Entries for locating text and elements:
☆ ☆ ☆ ☆
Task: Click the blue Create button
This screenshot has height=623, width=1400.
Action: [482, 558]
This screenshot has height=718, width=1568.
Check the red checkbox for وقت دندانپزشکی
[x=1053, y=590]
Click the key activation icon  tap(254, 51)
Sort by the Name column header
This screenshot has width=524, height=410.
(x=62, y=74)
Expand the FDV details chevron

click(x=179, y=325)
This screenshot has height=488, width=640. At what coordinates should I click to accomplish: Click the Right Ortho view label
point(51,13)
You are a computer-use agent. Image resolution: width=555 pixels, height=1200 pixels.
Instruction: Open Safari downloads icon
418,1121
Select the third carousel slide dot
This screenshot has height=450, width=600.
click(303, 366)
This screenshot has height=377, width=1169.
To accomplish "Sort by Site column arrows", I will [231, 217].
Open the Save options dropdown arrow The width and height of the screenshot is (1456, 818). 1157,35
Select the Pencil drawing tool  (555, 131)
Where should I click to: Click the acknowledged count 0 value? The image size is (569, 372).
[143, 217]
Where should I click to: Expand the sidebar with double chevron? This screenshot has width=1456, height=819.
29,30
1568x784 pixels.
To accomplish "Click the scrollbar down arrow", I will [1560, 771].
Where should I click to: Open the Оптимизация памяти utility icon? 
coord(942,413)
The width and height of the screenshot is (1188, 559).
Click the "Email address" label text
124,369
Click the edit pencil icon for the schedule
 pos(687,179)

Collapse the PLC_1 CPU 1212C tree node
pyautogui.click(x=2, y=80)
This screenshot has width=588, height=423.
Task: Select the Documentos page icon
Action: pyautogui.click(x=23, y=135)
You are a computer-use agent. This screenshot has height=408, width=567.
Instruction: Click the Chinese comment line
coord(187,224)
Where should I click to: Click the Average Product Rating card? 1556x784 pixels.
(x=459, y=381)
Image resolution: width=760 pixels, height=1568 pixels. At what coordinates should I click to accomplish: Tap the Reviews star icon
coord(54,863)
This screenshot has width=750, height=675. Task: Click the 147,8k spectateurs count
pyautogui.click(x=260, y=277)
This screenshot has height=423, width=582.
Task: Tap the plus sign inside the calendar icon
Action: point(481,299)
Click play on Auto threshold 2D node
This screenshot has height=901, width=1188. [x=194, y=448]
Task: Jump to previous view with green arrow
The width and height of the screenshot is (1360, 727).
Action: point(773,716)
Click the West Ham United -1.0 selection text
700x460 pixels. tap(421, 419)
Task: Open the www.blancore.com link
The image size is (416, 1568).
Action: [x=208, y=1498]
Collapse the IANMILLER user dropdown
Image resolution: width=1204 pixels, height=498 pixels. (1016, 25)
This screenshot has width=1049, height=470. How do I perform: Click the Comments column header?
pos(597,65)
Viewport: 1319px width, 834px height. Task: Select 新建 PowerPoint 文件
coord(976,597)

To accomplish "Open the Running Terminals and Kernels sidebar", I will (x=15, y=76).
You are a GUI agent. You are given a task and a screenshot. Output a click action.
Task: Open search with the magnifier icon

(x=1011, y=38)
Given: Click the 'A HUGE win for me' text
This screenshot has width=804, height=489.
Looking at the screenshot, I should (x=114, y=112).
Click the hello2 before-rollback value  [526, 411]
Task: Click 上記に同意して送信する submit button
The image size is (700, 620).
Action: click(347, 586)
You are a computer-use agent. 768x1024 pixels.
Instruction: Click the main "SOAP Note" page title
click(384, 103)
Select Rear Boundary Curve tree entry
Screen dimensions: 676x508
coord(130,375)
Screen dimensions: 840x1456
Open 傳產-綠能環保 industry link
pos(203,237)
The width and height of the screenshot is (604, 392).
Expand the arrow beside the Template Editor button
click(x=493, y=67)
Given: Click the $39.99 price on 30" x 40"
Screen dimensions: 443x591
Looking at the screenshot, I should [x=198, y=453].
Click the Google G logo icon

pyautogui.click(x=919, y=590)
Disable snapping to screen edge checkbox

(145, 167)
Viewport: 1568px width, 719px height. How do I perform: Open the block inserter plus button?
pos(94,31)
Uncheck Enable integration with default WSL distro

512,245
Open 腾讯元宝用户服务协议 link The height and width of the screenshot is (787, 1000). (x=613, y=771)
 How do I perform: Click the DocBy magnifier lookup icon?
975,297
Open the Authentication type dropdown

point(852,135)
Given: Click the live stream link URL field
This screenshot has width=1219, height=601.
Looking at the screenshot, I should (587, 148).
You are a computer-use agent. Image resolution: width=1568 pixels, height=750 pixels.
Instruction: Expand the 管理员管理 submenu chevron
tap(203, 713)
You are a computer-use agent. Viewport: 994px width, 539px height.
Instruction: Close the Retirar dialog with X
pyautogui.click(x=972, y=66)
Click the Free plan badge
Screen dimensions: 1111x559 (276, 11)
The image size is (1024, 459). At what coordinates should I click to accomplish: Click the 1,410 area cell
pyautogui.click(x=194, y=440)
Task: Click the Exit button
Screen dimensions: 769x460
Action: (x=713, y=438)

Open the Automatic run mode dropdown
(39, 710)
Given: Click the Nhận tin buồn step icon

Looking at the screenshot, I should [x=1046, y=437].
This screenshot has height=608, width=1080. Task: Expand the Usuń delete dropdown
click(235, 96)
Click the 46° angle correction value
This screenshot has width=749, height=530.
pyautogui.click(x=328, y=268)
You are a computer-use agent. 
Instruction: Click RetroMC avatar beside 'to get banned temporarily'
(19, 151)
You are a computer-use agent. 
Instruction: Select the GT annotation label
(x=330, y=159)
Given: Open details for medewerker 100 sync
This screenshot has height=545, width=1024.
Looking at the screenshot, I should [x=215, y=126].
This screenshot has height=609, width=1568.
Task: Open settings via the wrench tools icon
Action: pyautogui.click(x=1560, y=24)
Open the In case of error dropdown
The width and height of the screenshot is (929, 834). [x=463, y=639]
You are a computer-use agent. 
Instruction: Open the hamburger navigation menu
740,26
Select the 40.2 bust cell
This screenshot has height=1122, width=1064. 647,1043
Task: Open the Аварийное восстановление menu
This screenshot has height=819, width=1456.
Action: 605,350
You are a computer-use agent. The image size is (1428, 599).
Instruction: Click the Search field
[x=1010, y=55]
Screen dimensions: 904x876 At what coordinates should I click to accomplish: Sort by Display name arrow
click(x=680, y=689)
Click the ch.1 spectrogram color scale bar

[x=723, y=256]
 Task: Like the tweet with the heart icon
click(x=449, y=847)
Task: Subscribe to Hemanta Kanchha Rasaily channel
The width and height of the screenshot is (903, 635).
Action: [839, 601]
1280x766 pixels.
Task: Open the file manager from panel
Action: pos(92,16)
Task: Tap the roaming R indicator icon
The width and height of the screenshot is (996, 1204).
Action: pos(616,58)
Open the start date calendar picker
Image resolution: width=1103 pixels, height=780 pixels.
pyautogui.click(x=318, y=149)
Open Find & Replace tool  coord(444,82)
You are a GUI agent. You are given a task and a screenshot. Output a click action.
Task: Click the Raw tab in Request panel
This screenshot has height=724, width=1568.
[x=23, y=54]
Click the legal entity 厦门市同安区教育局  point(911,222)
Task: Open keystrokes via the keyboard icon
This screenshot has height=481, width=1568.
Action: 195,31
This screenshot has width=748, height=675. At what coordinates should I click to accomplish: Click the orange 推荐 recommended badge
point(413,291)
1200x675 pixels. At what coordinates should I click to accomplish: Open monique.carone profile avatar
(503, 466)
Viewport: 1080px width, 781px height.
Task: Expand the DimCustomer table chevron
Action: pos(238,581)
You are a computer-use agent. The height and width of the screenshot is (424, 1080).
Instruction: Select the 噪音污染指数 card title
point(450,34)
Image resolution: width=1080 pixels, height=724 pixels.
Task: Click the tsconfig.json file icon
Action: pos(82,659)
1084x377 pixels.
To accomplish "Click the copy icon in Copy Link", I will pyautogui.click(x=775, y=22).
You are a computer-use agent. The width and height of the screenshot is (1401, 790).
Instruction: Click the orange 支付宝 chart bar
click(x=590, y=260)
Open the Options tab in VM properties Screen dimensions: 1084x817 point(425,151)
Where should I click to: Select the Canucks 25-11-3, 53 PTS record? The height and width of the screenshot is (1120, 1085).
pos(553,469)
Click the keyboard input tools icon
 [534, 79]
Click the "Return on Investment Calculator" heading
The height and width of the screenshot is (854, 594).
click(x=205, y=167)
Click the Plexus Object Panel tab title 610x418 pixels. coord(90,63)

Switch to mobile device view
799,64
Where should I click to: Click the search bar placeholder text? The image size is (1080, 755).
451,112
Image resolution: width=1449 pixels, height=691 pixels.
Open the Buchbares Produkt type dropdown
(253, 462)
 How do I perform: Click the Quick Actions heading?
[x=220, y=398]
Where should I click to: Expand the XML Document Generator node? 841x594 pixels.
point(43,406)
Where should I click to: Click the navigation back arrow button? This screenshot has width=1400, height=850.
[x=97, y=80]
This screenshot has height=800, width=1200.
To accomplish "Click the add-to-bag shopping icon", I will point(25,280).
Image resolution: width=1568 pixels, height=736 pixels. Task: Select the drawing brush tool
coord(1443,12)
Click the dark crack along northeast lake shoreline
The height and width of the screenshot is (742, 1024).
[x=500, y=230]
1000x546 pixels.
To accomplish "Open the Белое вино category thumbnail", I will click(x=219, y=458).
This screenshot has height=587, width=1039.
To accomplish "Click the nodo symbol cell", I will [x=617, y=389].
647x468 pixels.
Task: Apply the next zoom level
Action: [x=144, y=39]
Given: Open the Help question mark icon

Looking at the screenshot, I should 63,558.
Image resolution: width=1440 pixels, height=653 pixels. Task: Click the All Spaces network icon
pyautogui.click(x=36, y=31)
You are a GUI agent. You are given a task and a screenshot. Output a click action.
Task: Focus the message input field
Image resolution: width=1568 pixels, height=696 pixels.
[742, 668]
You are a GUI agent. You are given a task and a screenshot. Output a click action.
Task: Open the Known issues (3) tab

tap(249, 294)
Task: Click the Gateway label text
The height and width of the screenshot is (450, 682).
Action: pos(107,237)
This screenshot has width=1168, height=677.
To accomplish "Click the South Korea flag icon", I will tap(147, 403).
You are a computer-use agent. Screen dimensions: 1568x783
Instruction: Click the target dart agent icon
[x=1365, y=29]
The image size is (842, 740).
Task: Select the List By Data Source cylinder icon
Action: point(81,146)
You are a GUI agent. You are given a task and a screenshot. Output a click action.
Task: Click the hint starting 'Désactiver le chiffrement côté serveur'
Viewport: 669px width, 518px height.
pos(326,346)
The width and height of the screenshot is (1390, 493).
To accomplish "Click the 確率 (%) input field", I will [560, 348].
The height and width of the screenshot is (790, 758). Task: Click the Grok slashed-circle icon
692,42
☆ ☆ ☆ ☆
The problem:
Copy out the part of the records that opens with the line containing "You are a computer-use agent. The image" and closes with the line containing "Action: 195,31", swapping "Search field" for "Search box" and leaving everything else unchanged.

Result below:
You are a computer-use agent. The image size is (1428, 599).
Instruction: Click the Search box
[x=1010, y=55]
Screen dimensions: 904x876 At what coordinates should I click to accomplish: Sort by Display name arrow
click(x=680, y=689)
Click the ch.1 spectrogram color scale bar

[x=723, y=256]
 Task: Like the tweet with the heart icon
click(x=449, y=847)
Task: Subscribe to Hemanta Kanchha Rasaily channel
The width and height of the screenshot is (903, 635).
Action: [839, 601]
1280x766 pixels.
Task: Open the file manager from panel
Action: pos(92,16)
Task: Tap the roaming R indicator icon
The width and height of the screenshot is (996, 1204).
Action: pos(616,58)
Open the start date calendar picker
Image resolution: width=1103 pixels, height=780 pixels.
pyautogui.click(x=318, y=149)
Open Find & Replace tool  coord(444,82)
You are a GUI agent. You are given a task and a screenshot. Output a click action.
Task: Click the Raw tab in Request panel
This screenshot has height=724, width=1568.
[x=23, y=54]
Click the legal entity 厦门市同安区教育局  point(911,222)
Task: Open keystrokes via the keyboard icon
This screenshot has height=481, width=1568.
Action: 195,31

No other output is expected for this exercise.